Exercise aim> All entries, exactly as written, should be output again.

[Stored entries]
^^^^^^^^^^^^^^^^
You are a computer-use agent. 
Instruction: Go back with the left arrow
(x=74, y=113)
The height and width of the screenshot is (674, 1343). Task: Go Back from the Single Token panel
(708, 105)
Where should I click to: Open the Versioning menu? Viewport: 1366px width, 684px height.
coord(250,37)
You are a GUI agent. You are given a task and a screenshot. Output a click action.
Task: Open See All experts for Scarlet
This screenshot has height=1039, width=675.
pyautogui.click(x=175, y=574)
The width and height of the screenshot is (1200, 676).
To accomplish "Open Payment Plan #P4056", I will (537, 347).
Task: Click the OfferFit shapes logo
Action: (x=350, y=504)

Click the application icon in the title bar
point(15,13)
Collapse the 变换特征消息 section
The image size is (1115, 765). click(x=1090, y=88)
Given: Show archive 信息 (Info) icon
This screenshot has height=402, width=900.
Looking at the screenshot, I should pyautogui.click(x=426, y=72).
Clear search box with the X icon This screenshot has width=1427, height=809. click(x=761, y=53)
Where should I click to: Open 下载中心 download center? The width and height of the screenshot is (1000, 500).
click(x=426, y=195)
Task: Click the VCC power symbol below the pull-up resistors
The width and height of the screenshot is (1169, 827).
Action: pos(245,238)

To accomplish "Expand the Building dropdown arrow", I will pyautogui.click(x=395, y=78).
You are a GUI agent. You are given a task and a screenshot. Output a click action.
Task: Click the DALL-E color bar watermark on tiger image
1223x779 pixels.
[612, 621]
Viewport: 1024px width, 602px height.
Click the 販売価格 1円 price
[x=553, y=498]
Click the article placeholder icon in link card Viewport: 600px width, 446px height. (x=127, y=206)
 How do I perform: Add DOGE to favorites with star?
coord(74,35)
^^^^^^^^^^^^^^^^
Response>
You are a computer-use agent. 
Instruction: Go back with the left arrow
(x=74, y=113)
The height and width of the screenshot is (674, 1343). Task: Go Back from the Single Token panel
(708, 105)
Where should I click to: Open the Versioning menu? Viewport: 1366px width, 684px height.
coord(250,37)
You are a GUI agent. You are given a task and a screenshot. Output a click action.
Task: Open See All experts for Scarlet
This screenshot has height=1039, width=675.
pyautogui.click(x=175, y=574)
The width and height of the screenshot is (1200, 676).
To accomplish "Open Payment Plan #P4056", I will (537, 347).
Task: Click the OfferFit shapes logo
Action: (x=350, y=504)

Click the application icon in the title bar
point(15,13)
Collapse the 变换特征消息 section
The image size is (1115, 765). click(x=1090, y=88)
Given: Show archive 信息 (Info) icon
This screenshot has height=402, width=900.
Looking at the screenshot, I should pyautogui.click(x=426, y=72).
Clear search box with the X icon This screenshot has width=1427, height=809. click(x=761, y=53)
Where should I click to: Open 下载中心 download center? The width and height of the screenshot is (1000, 500).
click(x=426, y=195)
Task: Click the VCC power symbol below the pull-up resistors
The width and height of the screenshot is (1169, 827).
Action: pos(245,238)

To accomplish "Expand the Building dropdown arrow", I will pyautogui.click(x=395, y=78).
You are a GUI agent. You are given a task and a screenshot. Output a click action.
Task: Click the DALL-E color bar watermark on tiger image
1223x779 pixels.
[612, 621]
Viewport: 1024px width, 602px height.
Click the 販売価格 1円 price
[x=553, y=498]
Click the article placeholder icon in link card Viewport: 600px width, 446px height. (x=127, y=206)
 How do I perform: Add DOGE to favorites with star?
coord(74,35)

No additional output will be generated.